- Opening Delimiter -

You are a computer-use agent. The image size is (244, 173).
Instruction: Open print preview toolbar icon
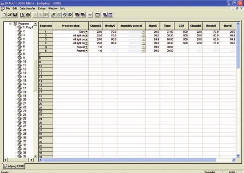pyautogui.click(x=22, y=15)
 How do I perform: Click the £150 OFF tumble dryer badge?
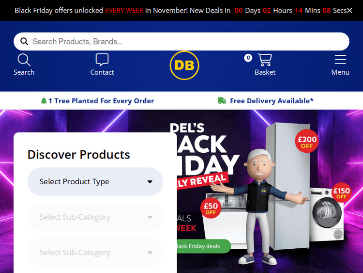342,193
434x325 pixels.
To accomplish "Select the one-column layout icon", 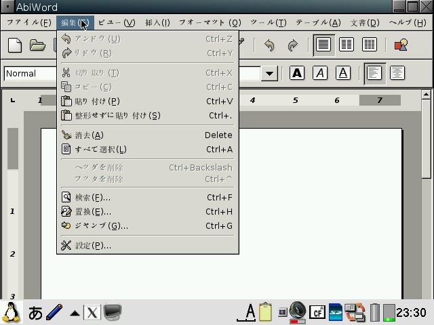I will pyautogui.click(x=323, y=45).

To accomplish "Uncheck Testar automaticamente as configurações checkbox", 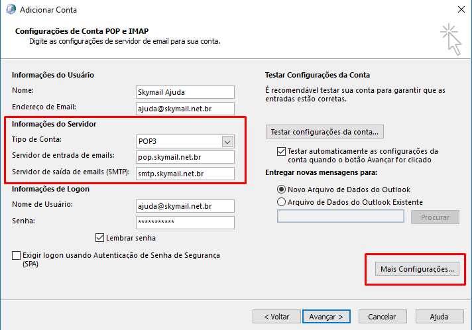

- Closing Delimiter -
- Opening Delimiter -

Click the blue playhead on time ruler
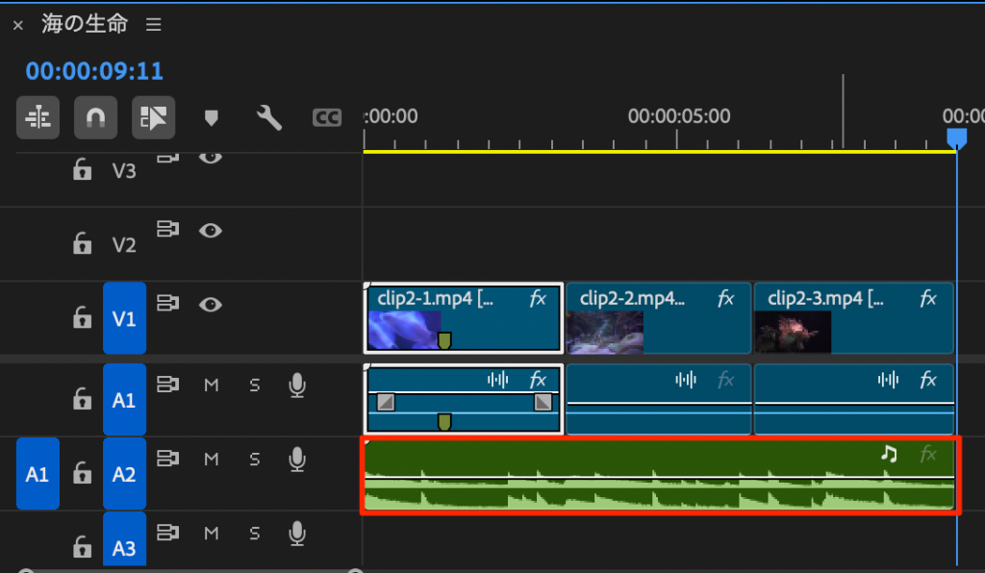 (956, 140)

- Closing Delimiter -

**WORK INSTRUCTION:** Go back to the listing above and reproduce, exactly, the stretch from the line bearing "You are a computer-use" through the line bearing "434x325 pixels.", without its pictures.

**REPLY:**
You are a computer-use agent. The image size is (244, 173).
Instruction: Open print preview toolbar icon
pyautogui.click(x=22, y=15)
 How do I perform: Click the £150 OFF tumble dryer badge?
342,193
434x325 pixels.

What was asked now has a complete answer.